But the executive vice president of the Walworth County Economic Development Alliance said experiencing a business failure and personal financial struggles helps him connect with businesses at a level that few economic leaders can match.


“What I’m experiencing personally is unfortunate, but it’s not a unique situation to me, nor it’s a unique situation in the rest of the world,” he said.


The Walworth County Economic Development Alliance is a partnership between businesses and county government intended to attract and support local business owners.


Some have questioned how Burkhardt can be relied on to support businesses if his personal finances are a mess.


Walworth County Board Supervisor Dan Kilkenny raised concerns over Burkhardt’s personal finances and how it could affect his ability to run the economic development alliance.


Burkhardt said the $480,000 judgment against him stems from closing his Delavan restaurant, the Heritage House.

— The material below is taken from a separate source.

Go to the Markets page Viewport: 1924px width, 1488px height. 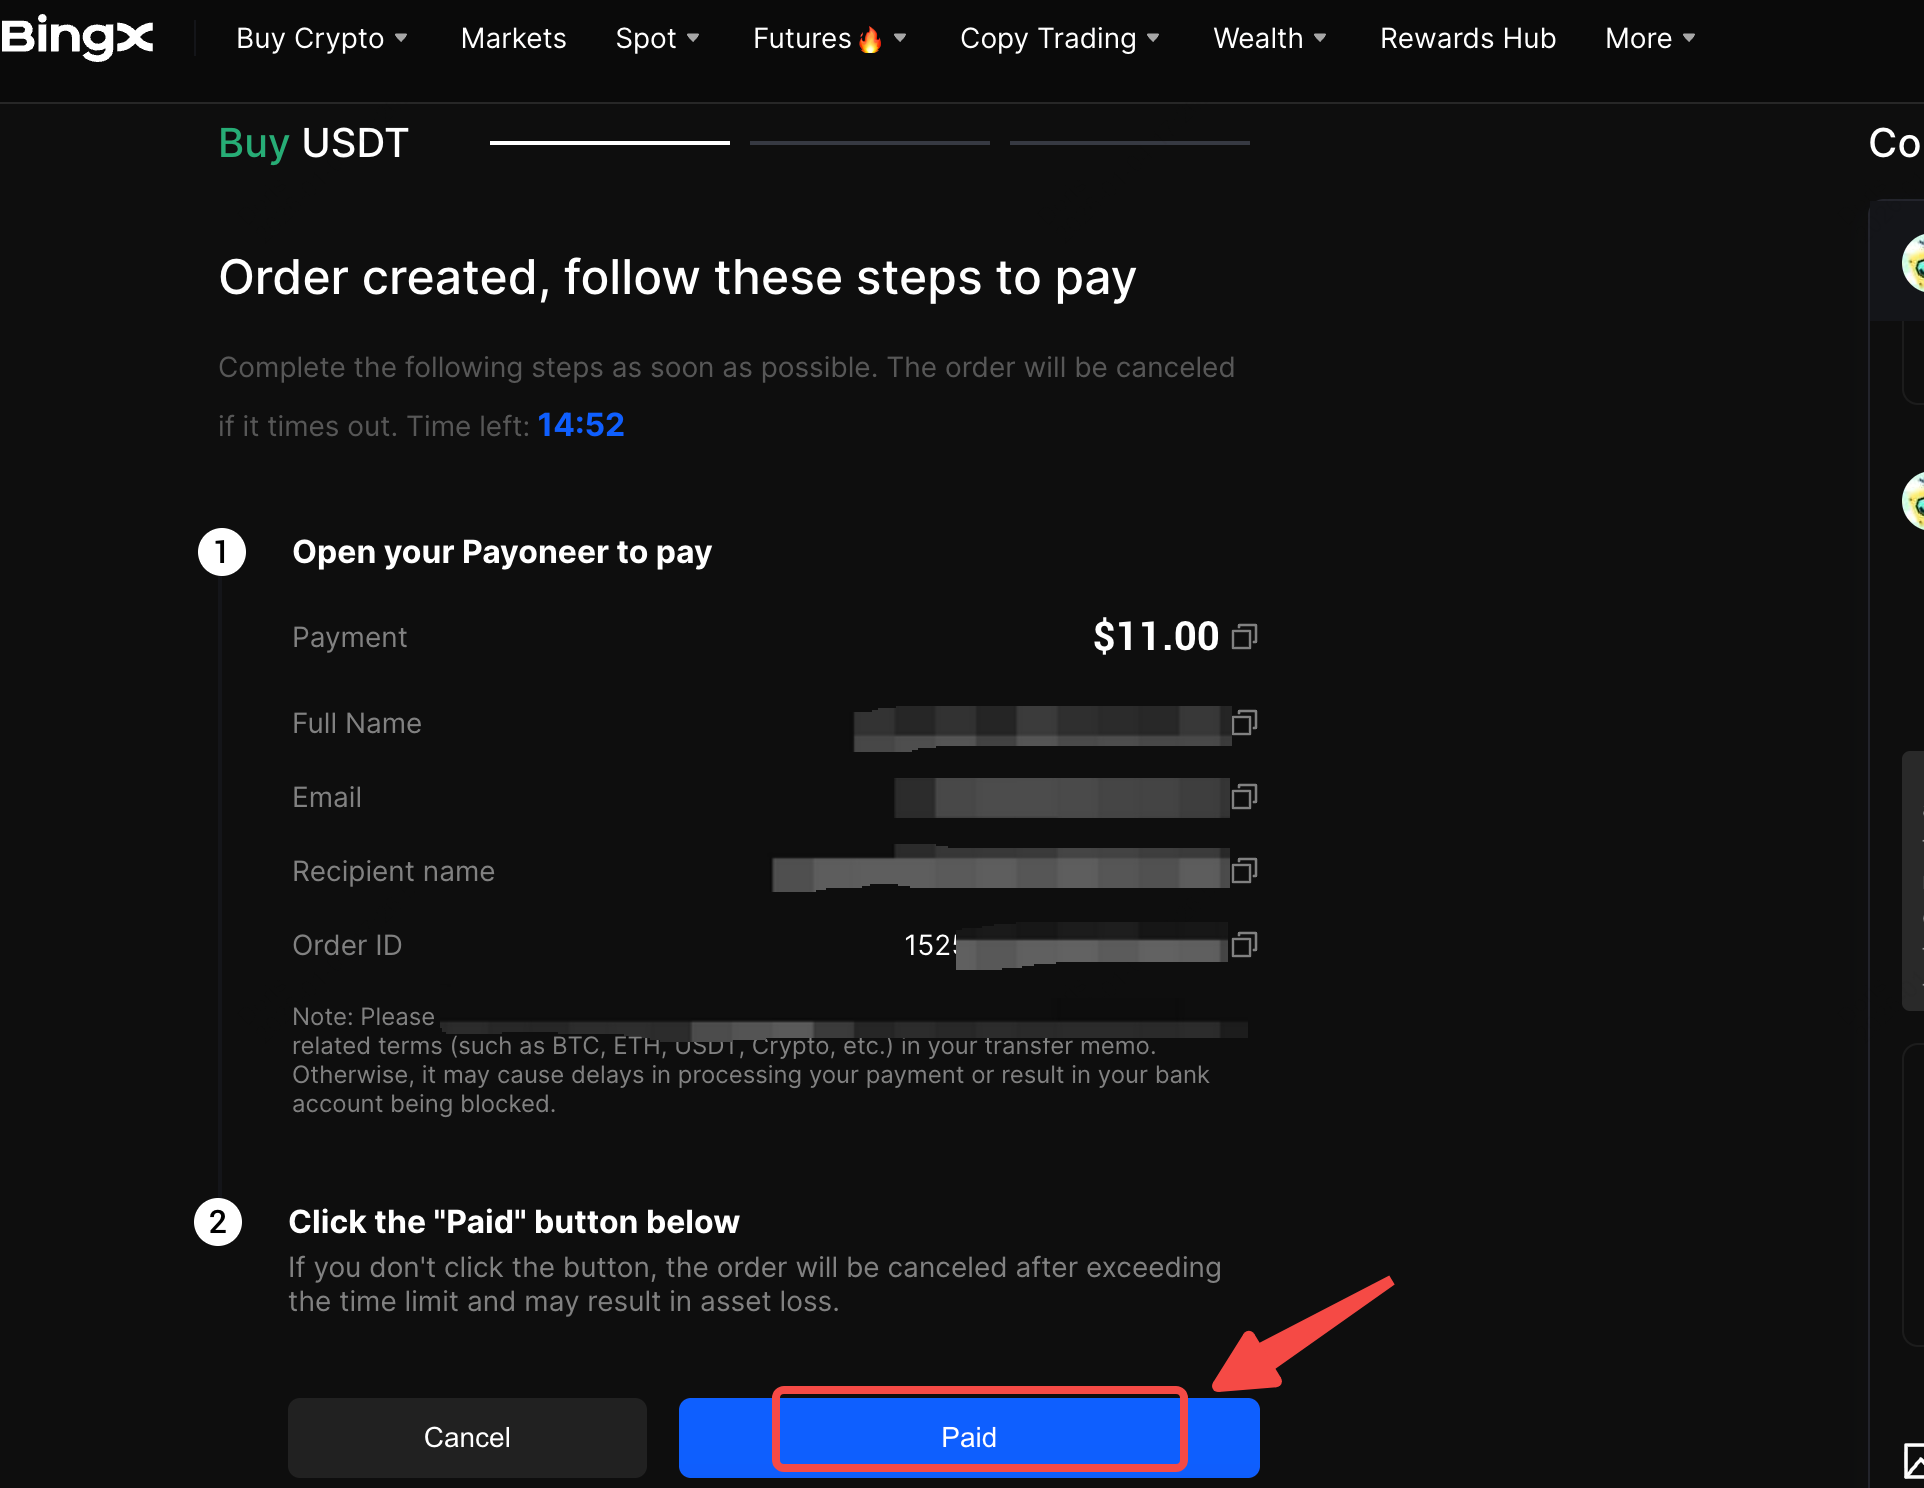513,38
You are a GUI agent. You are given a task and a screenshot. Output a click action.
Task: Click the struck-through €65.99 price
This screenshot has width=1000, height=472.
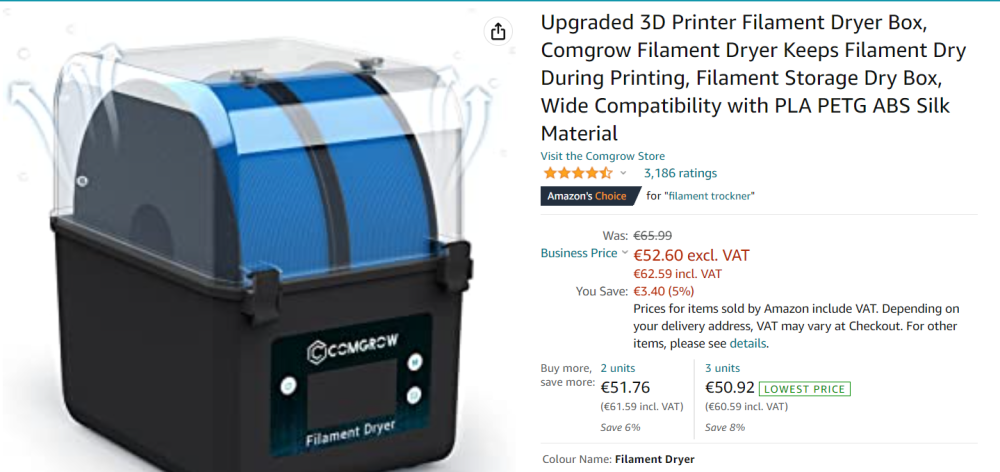pyautogui.click(x=652, y=235)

He said extenuating family circumstances contributed to his inability to keep the business running.


“There were a number of family issues that played into this that neither my wife nor I had any control over,” he said. “This whole process cost us the business and this half a million dollar lawsuit.”


In these tough economic times, Burkhardt said, that’s something that could happen to any business owner.


In a letter to the county board, Kilkenny wrote that he wanted to seek an audit or financial review of the economic development alliance, partly due to Burkhardt’s “serious financial problems.”


“I am not suggesting that something is necessarily amiss with WCEDA’s finances because of the executive vice president’s personal financial problems, nor am I making any accusations,” the supervisor wrote.


“But I think that if you asked a professional auditor, they would advise that an audit would probably be in order under the circumstances.”


Kilkenny wrote that the county board’s lack of oversight and its unwillingness to judge the economic development alliance and its officials objectively would cause embarrassment to the county board.


“Also, given Mr. Burkhardt’s position and his public representations as an expert adviser and as an instructor on financial business matters, these problems may call into question his ability to credibly be the public face and manager of the organization or promote its programs,” he wrote.


County board supervisors last month decided against considering the subject.


Burkhardt said his job performance is unaffected by his financial struggles. During the time he lost his business and accrued $480,000 in debt, he brought in about $5.7 million worth of grants to county businesses, he said.


And Burkhardt is not hiding anything.


“It somewhat amazes me that the county board would think about looking at this now, when it’s been out in public for a while,” he said. “I’ve never denied it. Anybody who knows me knew about it.”